Ciao Stefano, il nome di Orlock credo sia una citazione evidente del Nosferatu di Murnau, Bogdanovich era un cinefilo appassionato e un grande conoscitore di cinema.
Ma in realtà tutto il film è una citazione, a cominciare dall'incipit e dal finale con le scene de La vergine di cera, passando per il copione che Orlock si rifiuta di leggere e che si intuisce racconta una storia molto diversa dai classici horror che ha interpretato in carriera, in pratica quel copione è la storia che vediamo nel film, con la star dei classici di un tempo per la prima volta impegnata in un ruolo positivo.
Targets è un film che propone diverse chiavi di lettura, tra queste è evidente un discorso meta-cinematografico sviluppato in modo brillante e perfettamente inserito nella dimensione drammatica del film.
Ripeto, per me una pellicola da non perdere e un grandissimo esordio per Bogdanovich :)
Ciao!
Ho letto con interesse a dir poco vorace questa recensione, mi capita di rado e con poche, dunque ti ringrazio.
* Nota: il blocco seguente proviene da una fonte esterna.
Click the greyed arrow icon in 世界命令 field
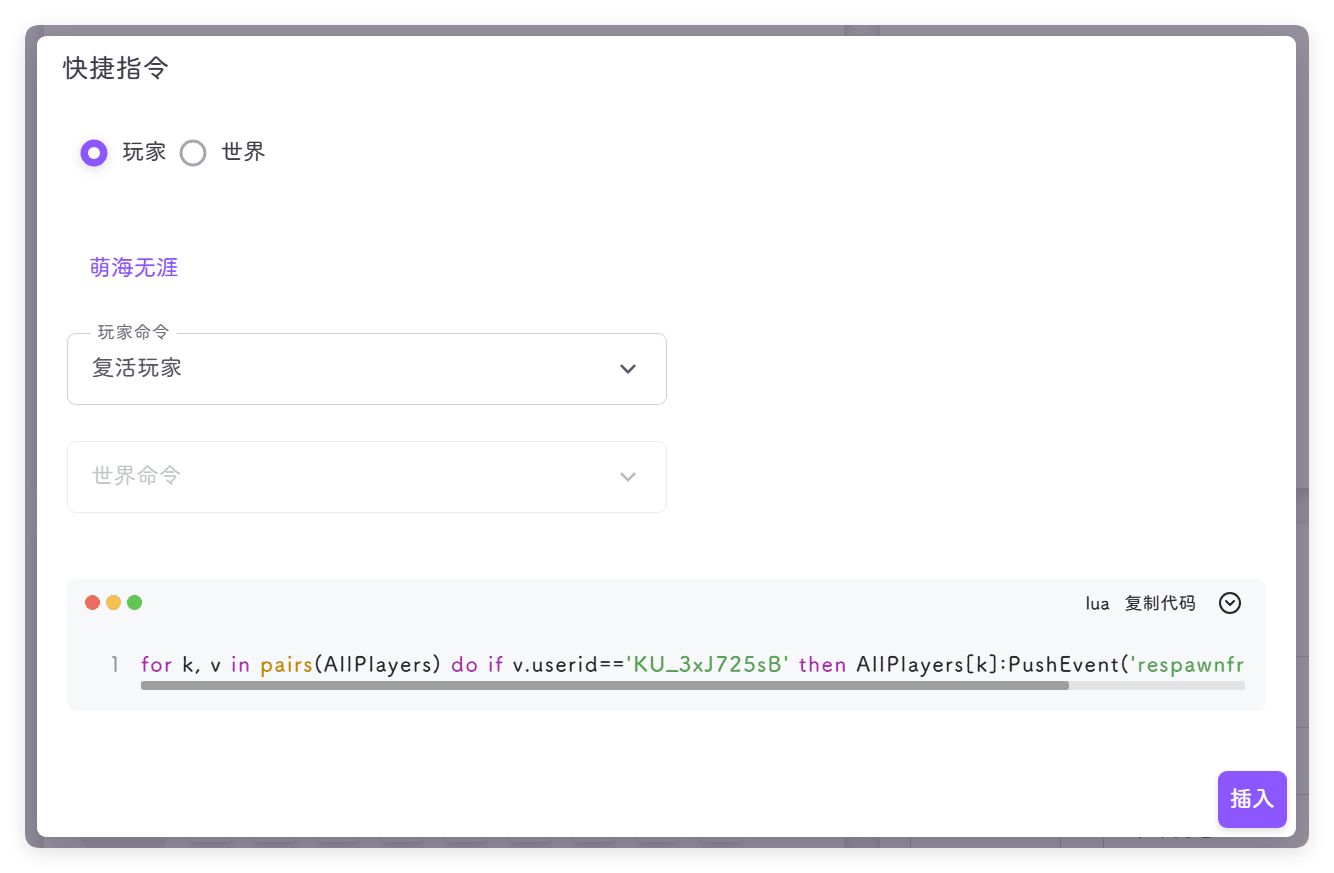The height and width of the screenshot is (873, 1334). 628,477
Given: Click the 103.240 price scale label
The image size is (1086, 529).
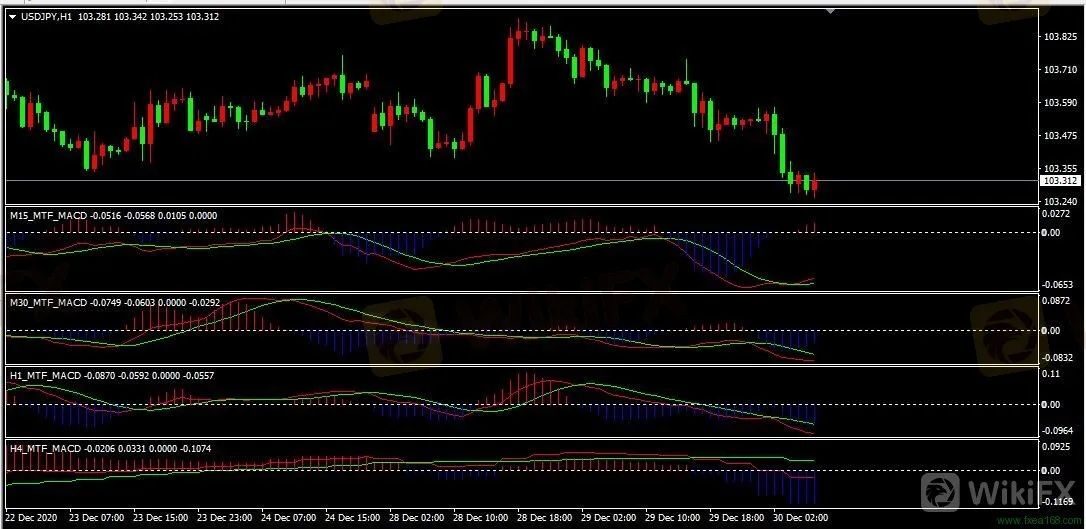Looking at the screenshot, I should tap(1059, 200).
Non conosco il film, ma ovviamente ancora per poco, la ragion d'essere di un pezzo critico è rendere la visione assolutamente necessaria, e questo la rende, eccome!
Grazie Paola, aspetto di leggere le tue impressioni :)
In effetti Targets è un film poco conosciuto, o perlomeno poco "pubblicizzato", sembra quasi che la carriera di Bogdanovich sia iniziata con L'ultimo spettacolo (altro grande film), chissà forse la tematica particolarmente violenta e ancora attuale lo ha penalizzato, di certo questo avvenne al tempo della sua uscita nelle sale.
Grazie ancora per le belle parole.
Ciao!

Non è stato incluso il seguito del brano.